流浪者扶额:“我不是问你来集市买什么,我是问你,为什么会在稻妻城!”
他伸手把阿倾推进背光的巷子里:“你现在不是应该在踏鞴砂好好呆着吗,安全地受着保护,和翔太郎、阿望他们一起等候丹羽大人归来?”
阿倾:“大家都来稻妻城了!你不知道吗,我们是来筹备祭典的呀。”
“筹备祭典?”流浪者重复了一遍:“什么祭典值得你们千里迢迢从踏鞴砂赶来……”他的心里有了答案:“奉刀祭?”
阿倾伸出另一只空闲的手扯了扯流浪者的袖子:“确实是奉刀祭。——走啦,我带你去见大家。路上再和你说。”

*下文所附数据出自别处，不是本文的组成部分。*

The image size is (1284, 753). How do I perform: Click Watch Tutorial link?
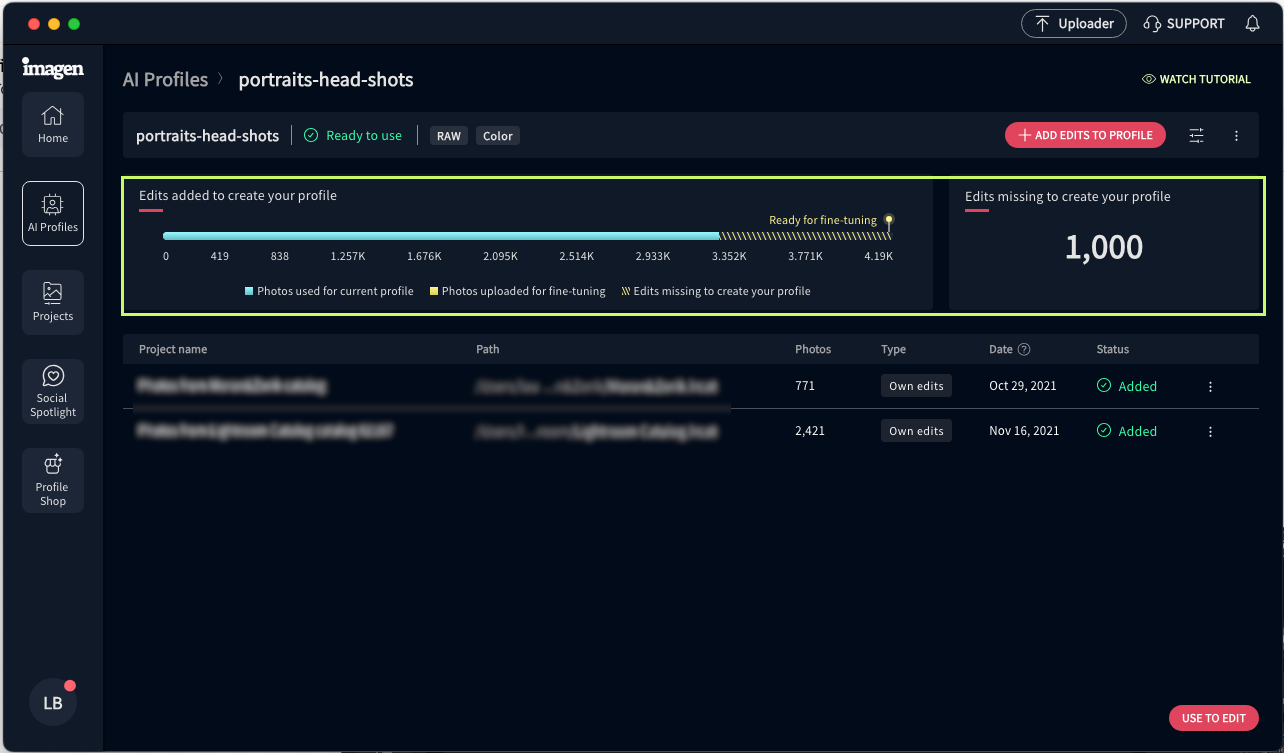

阿倾带着流浪者熟稔地在稻妻城的大街小巷中穿行,一边走着一边与流浪者解说着事情的始末。原来丹羽久秀等人离去之后,虽有枫原代行司正安抚,但工匠们的内心仍惴惴不安,既惶恐雷神降罪于踏鞴砂,又担忧丹羽久秀等人遭受不公正的对待,于是有人提议举办一场奉刀祭,以取悦神明。
“枫原大人也觉得是个好主意呢。”阿倾高高兴兴地说。
流浪者狐疑地跟着阿倾穿过细窄的小巷,沿着曲折的石桥一路向下。在背河的街边,挂着“天目锻冶屋”招牌的铁匠铺映入二人眼帘。一群刀匠裸露着肌肉饱满的手臂,围挤在露天的锻冶台旁边,发出爽朗的大笑,伴着铁锤敲击铁砧的叮叮声,仿佛记忆重现一般那么清晰地传入流浪者耳中。而在房屋与树木投下的阴影里摇着扇子聊天的老人们,他们的身影也令流浪者感到如此熟悉。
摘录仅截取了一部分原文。